### What to do
The lines to copy are those in the records below that hold the word "Images".

### Stored records
__________________________________________________
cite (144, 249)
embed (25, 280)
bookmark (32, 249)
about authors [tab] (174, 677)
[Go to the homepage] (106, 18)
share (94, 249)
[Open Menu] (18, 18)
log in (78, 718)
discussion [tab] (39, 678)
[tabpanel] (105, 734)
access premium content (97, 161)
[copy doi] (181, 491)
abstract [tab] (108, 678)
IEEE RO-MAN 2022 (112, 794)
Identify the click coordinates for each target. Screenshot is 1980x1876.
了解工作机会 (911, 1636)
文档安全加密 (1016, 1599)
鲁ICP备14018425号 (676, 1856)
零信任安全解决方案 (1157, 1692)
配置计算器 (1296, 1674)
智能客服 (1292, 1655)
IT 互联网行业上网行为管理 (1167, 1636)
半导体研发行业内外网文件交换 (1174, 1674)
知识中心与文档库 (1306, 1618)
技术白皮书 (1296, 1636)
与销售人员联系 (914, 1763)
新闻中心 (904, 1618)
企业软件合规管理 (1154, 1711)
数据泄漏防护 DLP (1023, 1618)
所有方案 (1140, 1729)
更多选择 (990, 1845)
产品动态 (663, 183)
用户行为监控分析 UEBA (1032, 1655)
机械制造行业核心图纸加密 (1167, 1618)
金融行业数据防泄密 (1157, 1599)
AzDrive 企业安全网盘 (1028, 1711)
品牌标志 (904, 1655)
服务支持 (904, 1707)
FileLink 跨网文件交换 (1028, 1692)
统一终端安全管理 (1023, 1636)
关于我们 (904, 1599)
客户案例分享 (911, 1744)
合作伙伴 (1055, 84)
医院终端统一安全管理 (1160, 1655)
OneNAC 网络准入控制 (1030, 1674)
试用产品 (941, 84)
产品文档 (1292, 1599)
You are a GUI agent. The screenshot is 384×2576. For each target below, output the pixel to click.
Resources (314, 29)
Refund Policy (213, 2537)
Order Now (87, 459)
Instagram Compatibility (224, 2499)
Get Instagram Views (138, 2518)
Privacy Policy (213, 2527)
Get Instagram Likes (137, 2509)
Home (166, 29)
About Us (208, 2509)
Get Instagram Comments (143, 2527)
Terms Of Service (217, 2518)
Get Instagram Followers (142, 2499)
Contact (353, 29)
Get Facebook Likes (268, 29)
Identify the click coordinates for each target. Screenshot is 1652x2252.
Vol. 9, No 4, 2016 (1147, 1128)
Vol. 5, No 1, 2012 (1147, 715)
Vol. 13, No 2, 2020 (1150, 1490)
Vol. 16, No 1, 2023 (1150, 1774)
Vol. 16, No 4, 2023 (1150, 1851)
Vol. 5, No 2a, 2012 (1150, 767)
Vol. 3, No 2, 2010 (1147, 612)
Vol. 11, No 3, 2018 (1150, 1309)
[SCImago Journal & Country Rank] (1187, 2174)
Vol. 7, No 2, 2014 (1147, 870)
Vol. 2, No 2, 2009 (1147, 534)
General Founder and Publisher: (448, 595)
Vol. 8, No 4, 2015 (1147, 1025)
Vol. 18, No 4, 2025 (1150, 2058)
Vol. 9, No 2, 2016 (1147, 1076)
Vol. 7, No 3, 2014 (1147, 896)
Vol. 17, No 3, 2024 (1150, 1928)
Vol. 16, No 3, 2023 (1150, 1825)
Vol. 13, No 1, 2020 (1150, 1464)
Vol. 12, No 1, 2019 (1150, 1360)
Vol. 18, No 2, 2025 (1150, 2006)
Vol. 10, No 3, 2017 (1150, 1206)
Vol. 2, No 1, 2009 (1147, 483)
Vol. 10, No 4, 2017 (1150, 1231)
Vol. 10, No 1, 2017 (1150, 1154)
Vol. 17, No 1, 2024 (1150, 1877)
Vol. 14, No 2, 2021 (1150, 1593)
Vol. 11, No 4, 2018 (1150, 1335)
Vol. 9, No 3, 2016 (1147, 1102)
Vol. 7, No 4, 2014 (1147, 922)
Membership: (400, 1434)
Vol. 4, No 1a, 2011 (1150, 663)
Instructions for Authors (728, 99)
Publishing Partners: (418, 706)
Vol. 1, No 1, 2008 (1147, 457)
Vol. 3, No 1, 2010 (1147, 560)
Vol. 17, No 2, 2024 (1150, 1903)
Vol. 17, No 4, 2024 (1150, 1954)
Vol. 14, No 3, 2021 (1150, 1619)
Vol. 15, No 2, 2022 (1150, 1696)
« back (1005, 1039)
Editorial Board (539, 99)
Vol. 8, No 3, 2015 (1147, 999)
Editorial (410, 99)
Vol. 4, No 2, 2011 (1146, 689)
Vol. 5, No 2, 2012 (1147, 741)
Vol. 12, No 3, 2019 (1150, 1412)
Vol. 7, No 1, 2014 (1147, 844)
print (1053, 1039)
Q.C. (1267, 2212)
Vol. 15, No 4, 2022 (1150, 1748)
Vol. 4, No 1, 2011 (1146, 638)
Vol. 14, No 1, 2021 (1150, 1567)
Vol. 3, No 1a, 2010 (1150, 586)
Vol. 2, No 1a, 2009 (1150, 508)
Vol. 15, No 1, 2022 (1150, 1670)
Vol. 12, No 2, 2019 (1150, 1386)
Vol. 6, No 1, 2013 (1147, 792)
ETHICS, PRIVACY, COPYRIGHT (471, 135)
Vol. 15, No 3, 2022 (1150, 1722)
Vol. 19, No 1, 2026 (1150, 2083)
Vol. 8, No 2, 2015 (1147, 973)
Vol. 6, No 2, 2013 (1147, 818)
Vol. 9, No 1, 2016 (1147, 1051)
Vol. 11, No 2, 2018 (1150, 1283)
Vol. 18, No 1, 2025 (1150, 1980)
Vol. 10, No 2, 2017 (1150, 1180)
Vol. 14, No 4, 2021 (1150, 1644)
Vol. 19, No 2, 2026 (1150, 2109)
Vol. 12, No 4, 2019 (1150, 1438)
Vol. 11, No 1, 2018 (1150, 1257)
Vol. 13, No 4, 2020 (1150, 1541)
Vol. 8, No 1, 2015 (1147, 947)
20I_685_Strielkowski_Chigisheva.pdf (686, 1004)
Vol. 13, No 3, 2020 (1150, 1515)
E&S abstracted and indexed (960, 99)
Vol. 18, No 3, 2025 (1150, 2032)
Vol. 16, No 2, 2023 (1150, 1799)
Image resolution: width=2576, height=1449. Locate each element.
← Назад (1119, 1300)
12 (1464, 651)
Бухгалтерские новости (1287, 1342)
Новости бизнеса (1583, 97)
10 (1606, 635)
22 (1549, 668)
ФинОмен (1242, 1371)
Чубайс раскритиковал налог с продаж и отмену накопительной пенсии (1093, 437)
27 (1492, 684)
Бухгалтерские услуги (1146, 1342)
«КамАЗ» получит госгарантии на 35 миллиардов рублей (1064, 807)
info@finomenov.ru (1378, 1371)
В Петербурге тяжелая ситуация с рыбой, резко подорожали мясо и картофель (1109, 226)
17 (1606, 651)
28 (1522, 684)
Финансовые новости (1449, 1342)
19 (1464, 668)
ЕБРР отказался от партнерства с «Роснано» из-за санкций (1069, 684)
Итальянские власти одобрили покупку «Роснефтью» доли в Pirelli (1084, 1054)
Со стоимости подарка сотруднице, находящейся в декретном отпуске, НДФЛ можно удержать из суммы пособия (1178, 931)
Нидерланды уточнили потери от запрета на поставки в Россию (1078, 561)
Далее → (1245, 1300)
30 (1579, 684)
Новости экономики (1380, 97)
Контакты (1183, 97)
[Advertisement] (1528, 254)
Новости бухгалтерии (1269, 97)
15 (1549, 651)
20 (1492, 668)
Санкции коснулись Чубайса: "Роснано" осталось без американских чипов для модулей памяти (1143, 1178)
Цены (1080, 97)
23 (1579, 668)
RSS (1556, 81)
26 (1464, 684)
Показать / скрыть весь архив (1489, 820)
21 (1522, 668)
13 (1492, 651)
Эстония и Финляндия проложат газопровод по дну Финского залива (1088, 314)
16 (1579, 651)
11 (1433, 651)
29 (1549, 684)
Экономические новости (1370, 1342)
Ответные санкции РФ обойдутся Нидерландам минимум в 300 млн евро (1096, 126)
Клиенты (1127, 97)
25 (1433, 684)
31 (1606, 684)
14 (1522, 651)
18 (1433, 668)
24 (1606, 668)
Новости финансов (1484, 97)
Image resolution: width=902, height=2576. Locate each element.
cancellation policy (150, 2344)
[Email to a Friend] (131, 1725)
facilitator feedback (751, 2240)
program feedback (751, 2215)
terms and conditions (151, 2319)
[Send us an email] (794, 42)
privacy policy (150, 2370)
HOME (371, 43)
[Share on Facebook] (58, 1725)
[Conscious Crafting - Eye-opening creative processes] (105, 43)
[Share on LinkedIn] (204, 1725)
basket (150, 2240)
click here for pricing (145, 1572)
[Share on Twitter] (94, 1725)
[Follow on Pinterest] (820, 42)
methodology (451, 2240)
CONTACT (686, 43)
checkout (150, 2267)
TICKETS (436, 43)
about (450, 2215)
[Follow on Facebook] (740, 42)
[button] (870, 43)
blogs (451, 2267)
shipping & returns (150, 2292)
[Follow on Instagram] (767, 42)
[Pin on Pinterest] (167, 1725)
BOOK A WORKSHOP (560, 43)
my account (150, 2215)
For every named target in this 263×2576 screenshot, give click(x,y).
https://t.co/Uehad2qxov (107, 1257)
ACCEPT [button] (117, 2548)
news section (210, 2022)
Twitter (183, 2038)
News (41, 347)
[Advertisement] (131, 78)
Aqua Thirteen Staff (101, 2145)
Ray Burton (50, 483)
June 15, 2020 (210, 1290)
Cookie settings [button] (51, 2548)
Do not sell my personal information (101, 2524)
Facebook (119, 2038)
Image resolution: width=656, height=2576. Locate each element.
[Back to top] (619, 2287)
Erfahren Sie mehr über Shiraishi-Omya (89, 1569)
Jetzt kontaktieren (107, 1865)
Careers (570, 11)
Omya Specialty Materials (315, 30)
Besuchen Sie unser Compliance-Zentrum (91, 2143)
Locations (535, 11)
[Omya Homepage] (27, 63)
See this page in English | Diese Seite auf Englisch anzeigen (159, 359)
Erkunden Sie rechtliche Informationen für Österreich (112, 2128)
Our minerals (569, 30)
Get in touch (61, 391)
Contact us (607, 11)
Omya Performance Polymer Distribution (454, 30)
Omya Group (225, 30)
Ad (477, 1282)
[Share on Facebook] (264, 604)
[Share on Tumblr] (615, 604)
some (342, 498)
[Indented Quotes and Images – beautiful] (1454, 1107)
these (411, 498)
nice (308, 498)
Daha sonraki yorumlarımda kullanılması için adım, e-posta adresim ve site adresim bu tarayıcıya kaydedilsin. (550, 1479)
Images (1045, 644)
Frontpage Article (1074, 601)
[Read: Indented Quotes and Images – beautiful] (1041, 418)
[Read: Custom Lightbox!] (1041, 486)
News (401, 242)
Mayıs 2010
__________________________________________________
### Written response
[Indented Quotes and Images – beautiful] (1454, 1107)
Images (1045, 644)
[Read: Indented Quotes and Images – beautiful] (1041, 418)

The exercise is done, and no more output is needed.